> Work to complete: Render the lines of the entries below as a JSON list of strings, one string per line and no blank lines, starting at the line containing "The width and height of the screenshot is (732, 432)." and ending at the line containing "[x=1268, y=507]". Leave the pictures out.

# start of Data in this exercise

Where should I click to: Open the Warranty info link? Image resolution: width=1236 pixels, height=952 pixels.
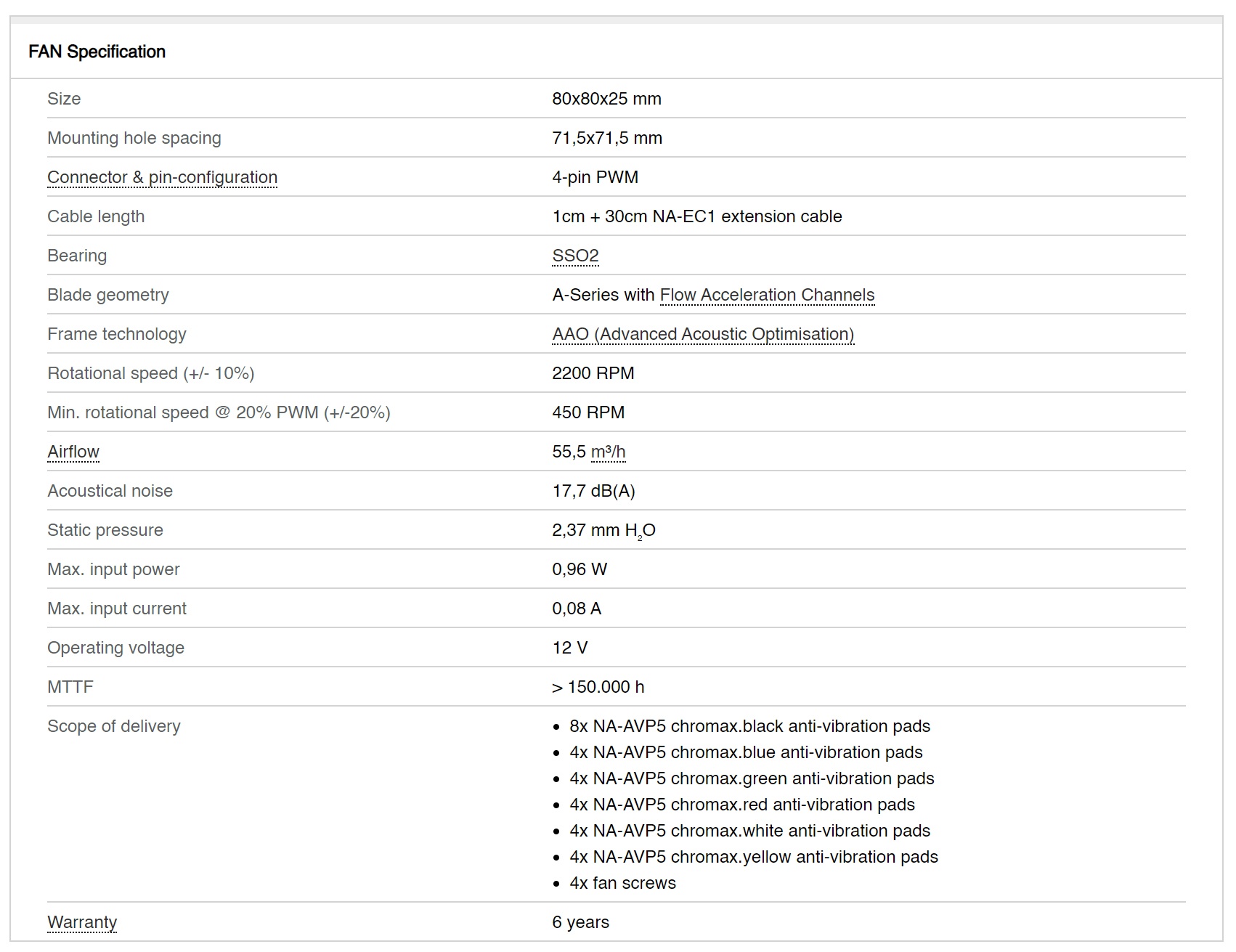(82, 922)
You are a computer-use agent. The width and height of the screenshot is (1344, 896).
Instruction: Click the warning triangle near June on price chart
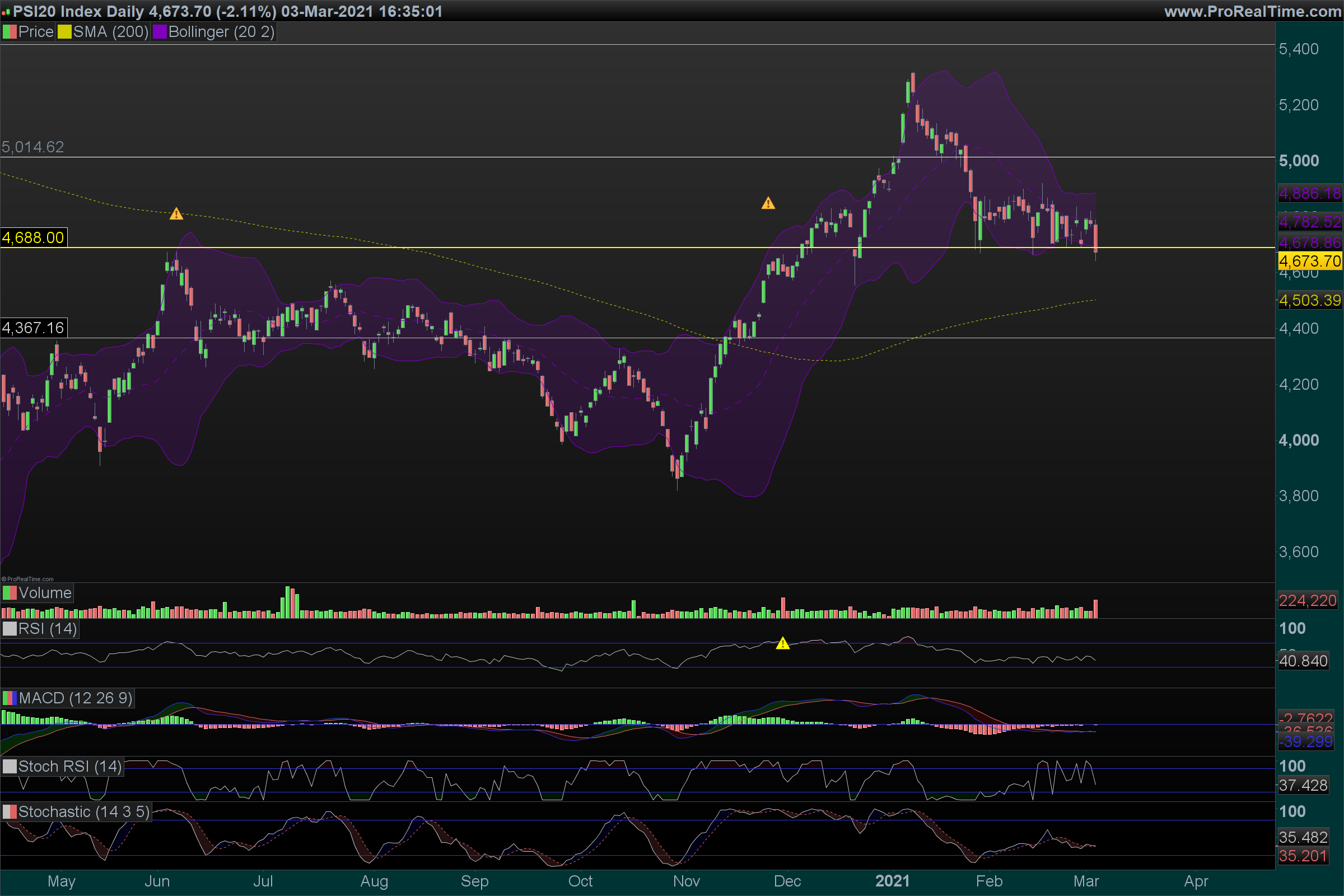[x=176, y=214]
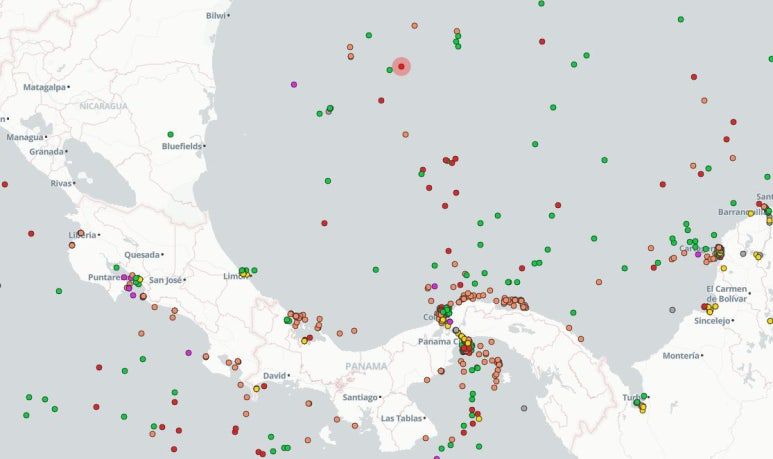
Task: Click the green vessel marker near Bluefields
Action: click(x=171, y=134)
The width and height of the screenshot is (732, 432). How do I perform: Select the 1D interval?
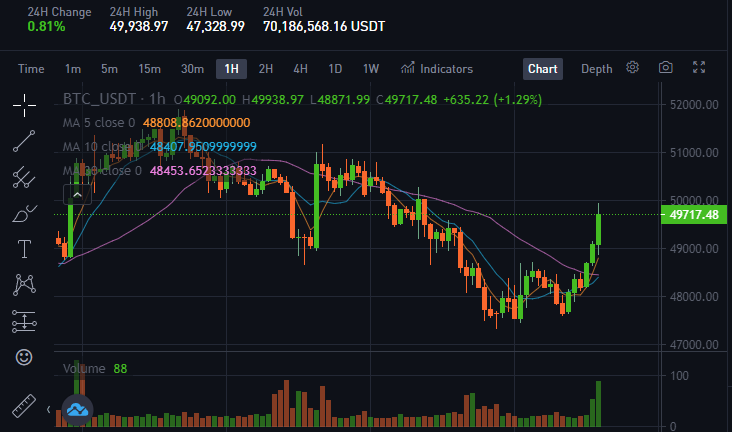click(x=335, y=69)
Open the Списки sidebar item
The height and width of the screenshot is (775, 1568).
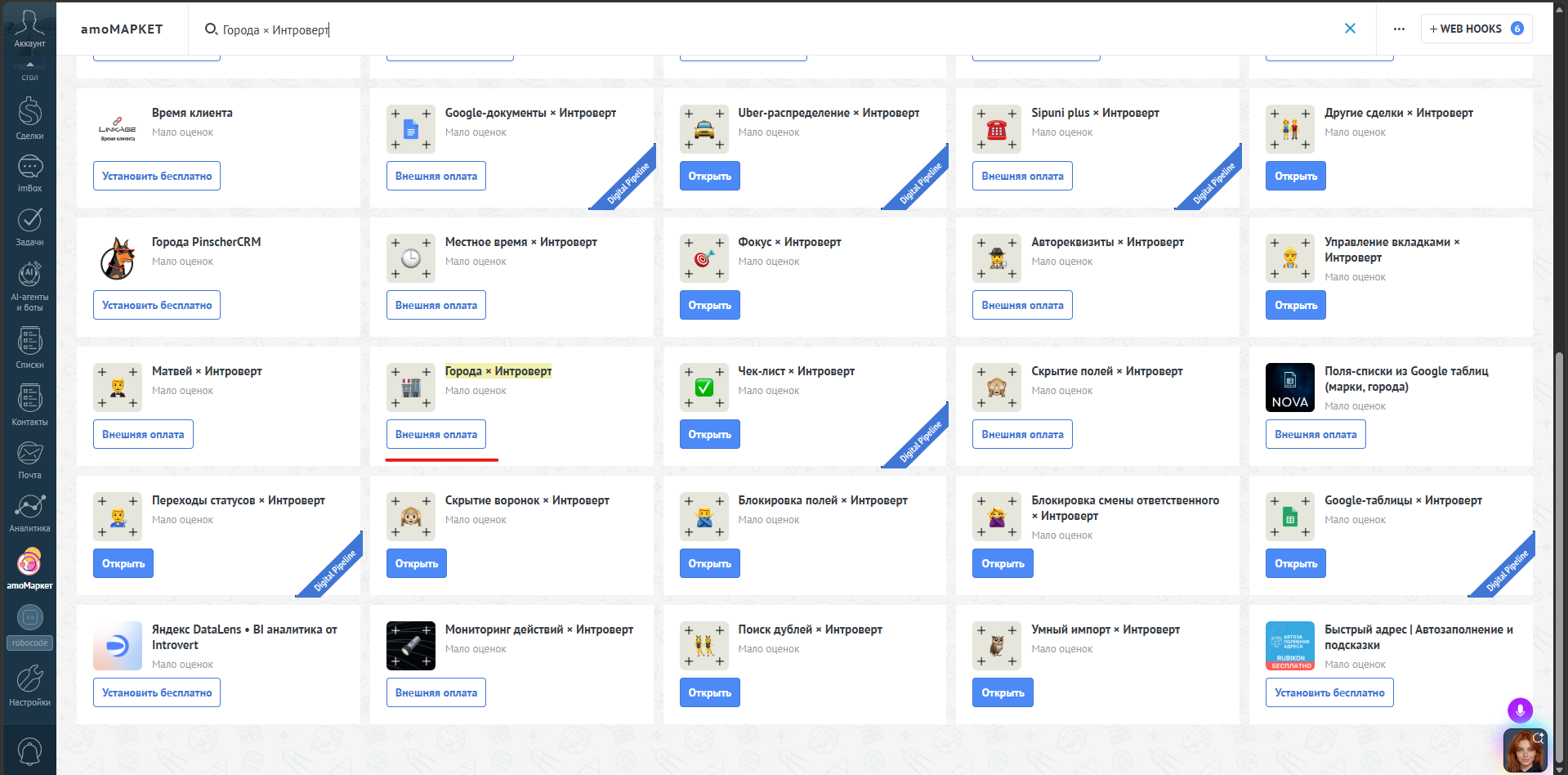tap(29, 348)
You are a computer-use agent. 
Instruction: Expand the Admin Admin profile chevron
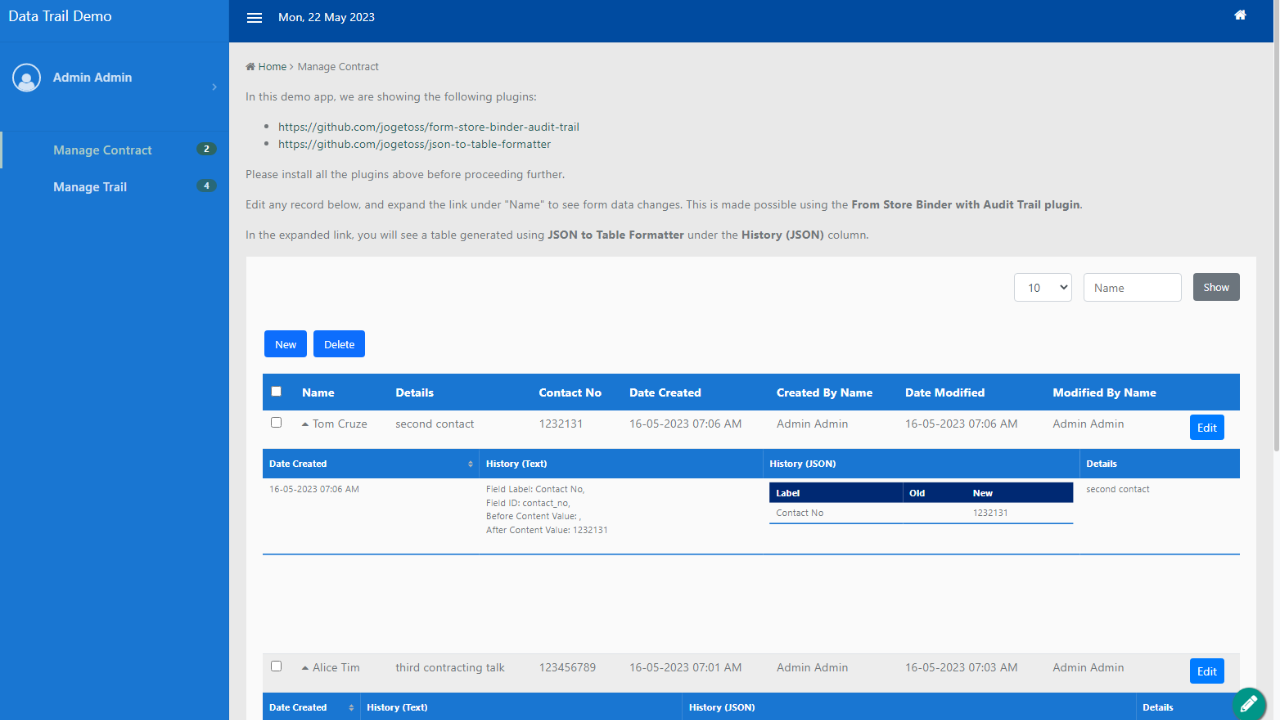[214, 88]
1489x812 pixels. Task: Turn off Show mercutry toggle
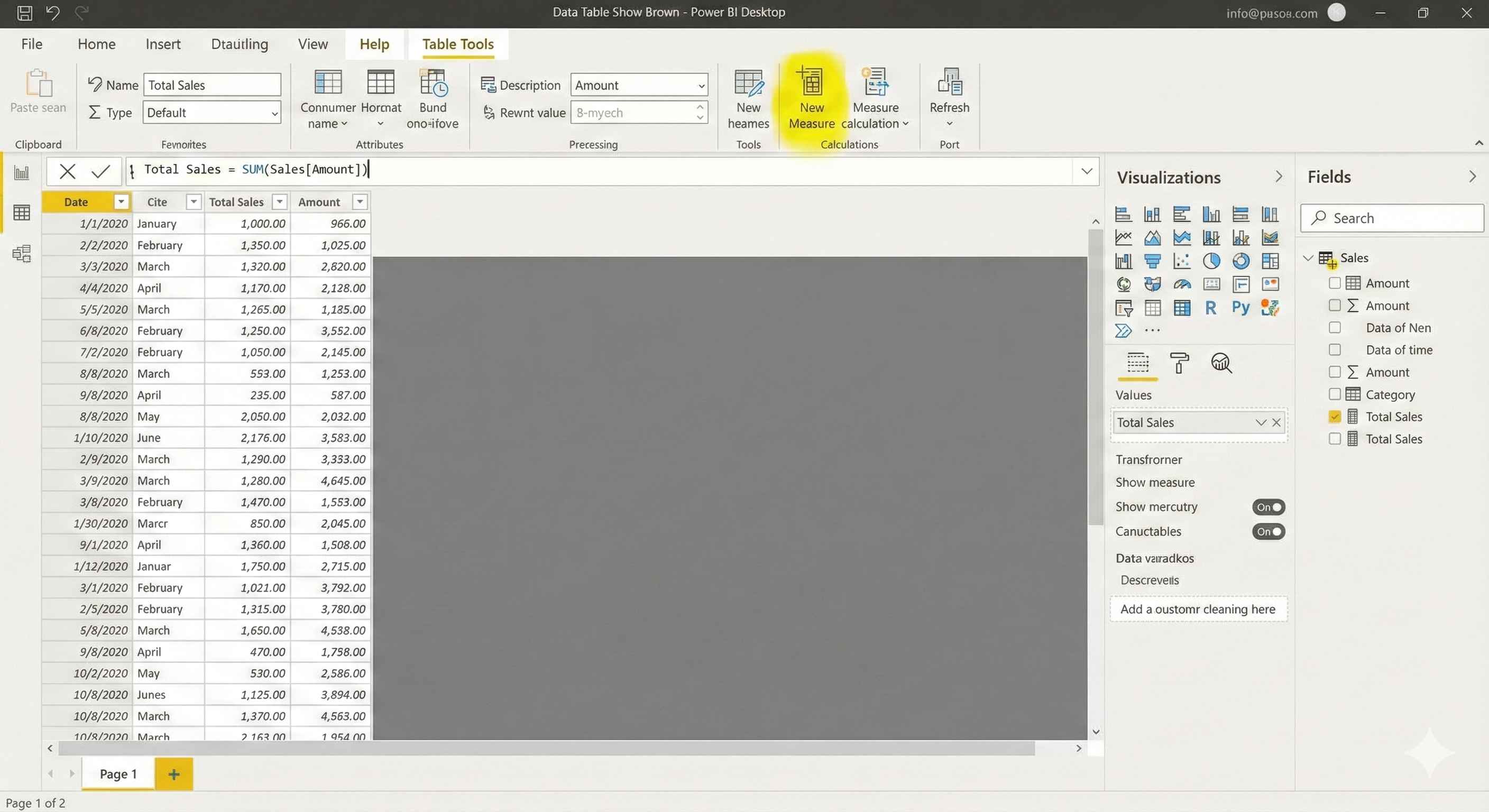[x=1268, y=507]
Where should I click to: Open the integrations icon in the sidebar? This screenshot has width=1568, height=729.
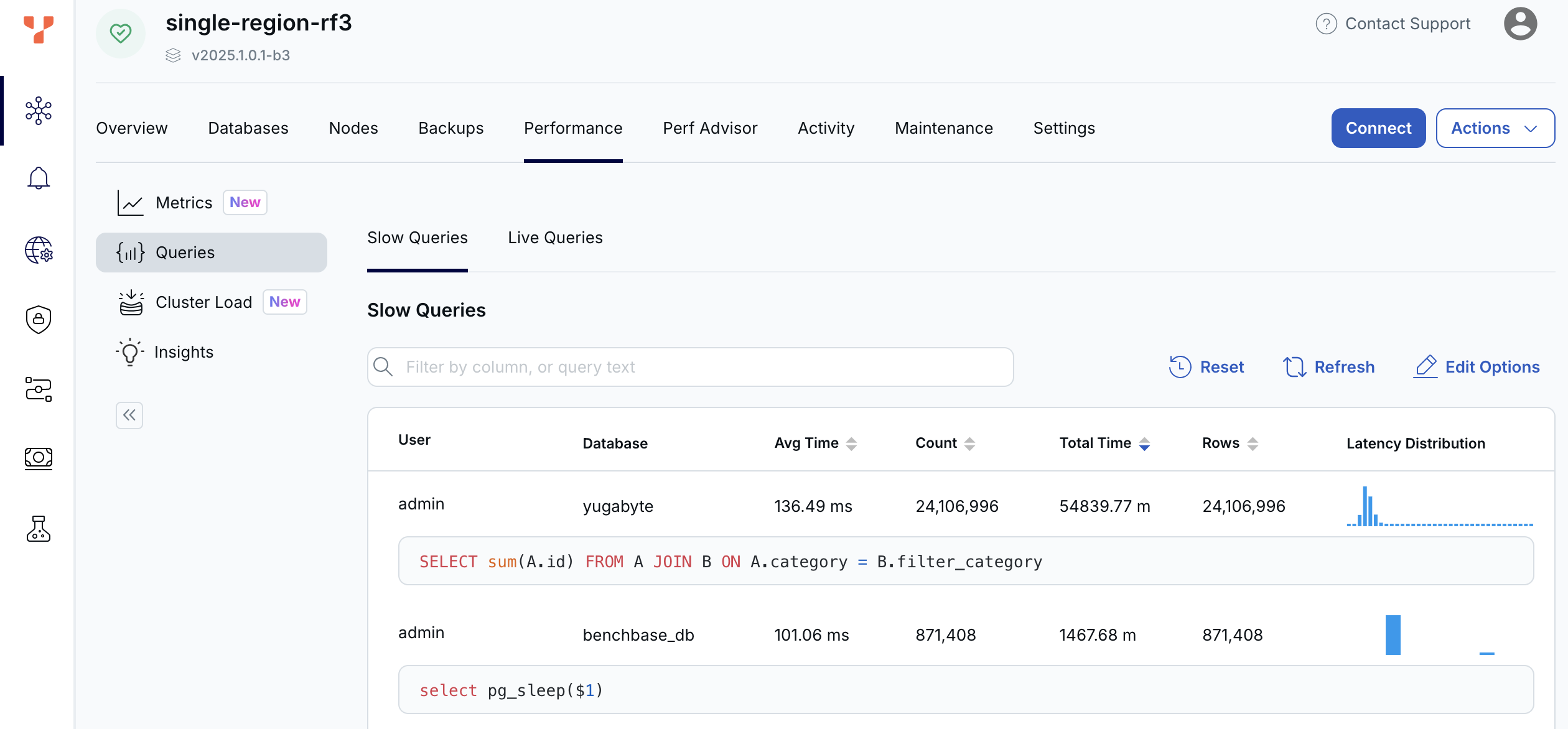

# end of Data in this exercise

> Solution for this task:
[
  "The width and height of the screenshot is (732, 432). How do I perform: Select the 1D interval?",
  "click(x=335, y=69)",
  "Open the Списки sidebar item",
  "The height and width of the screenshot is (775, 1568).",
  "tap(29, 348)",
  "You are a computer-use agent. ",
  "Instruction: Expand the Admin Admin profile chevron",
  "[214, 88]",
  "1489x812 pixels. Task: Turn off Show mercutry toggle",
  "[x=1268, y=507]"
]